- Born: Jesse Gillis Whitfield
- Genres: Christian

= J. G. Whitfield =

American gospel musician (1915–2006)

Jesse Gillis Whitfield (1915–2006), also known as J.G. or Whit, was a gospel musician, music promoter, and a member of the Southern Gospel Music Association Hall of Fame.

==Biography==
After serving in the Air Force, Whitfield worked in the grocery business in Florida. In 1947, as a bass singer, he founded and managed the Southern gospel group, Gospel Melody Quartet, composed of his friends. Several personnel changes followed including the additions Glen Allred in 1952 and Les Beasley in 1953. Whitfield was eventually persuaded to change the group's name to the Florida Boys in 1954. He continued to manage and sing bass until he left the group in 1958 in order to avoid traveling away from his family.
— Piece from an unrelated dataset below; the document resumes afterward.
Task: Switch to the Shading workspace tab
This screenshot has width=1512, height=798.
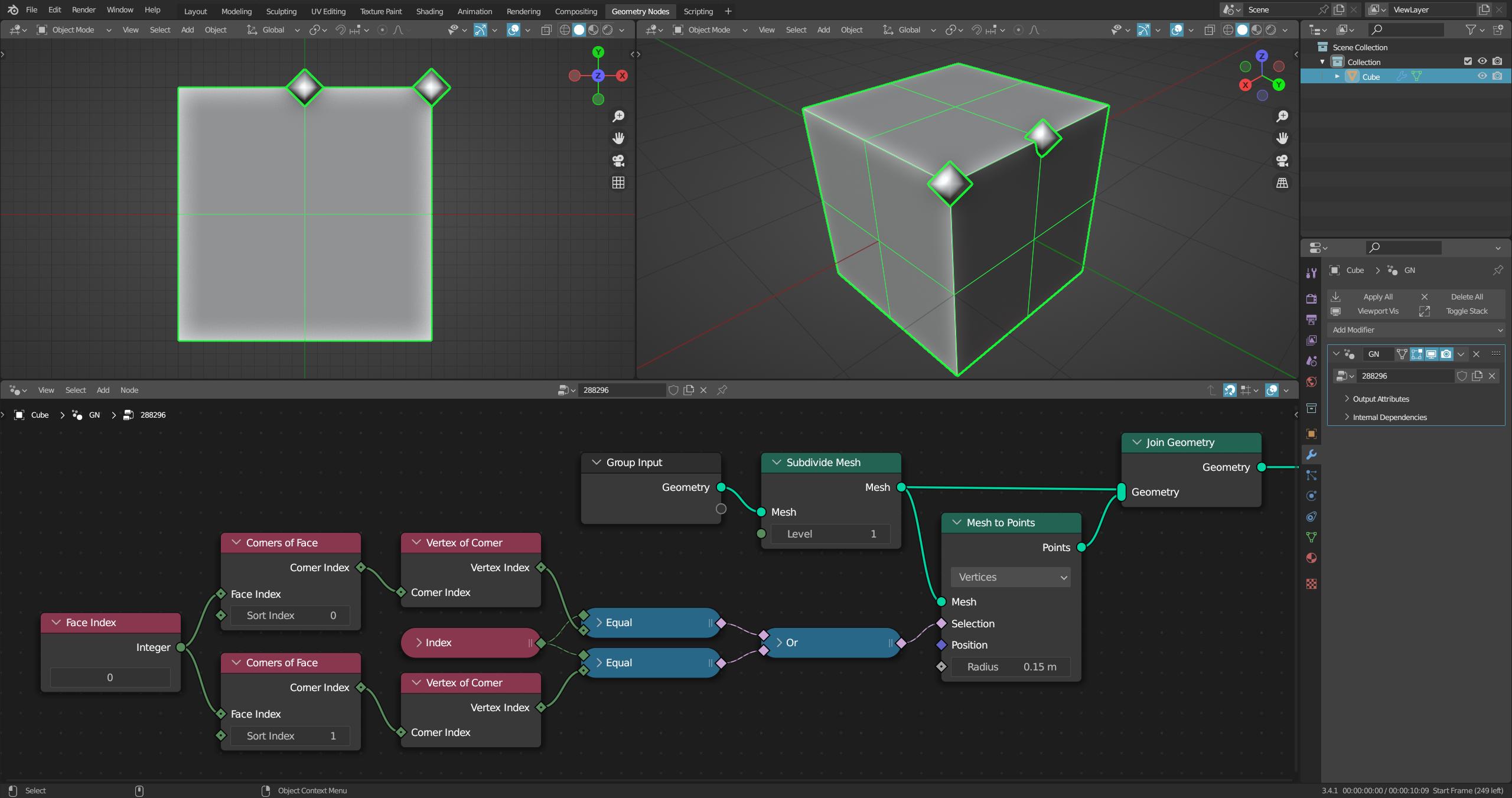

Whitfield formed the Dixie Echoes, another Florida-based group. Whitfield worked as a concert promoter across the South, helping to launch The Gospel Singing Jubilee television program. In 1969, he began publishing the Singing News to promote his concerts.

Mr. Whitfield also sang bass in a little-known northwest Florida Southern Gospel Group called "The Workmen Quartet." This was the last group he sang with. Note: He did not start this quartet.

He was inducted into the Gospel Music Hall of Fame in 1990. The Southern Gospel Music Association inducted Whitfield into the Hall of Fame in 1997.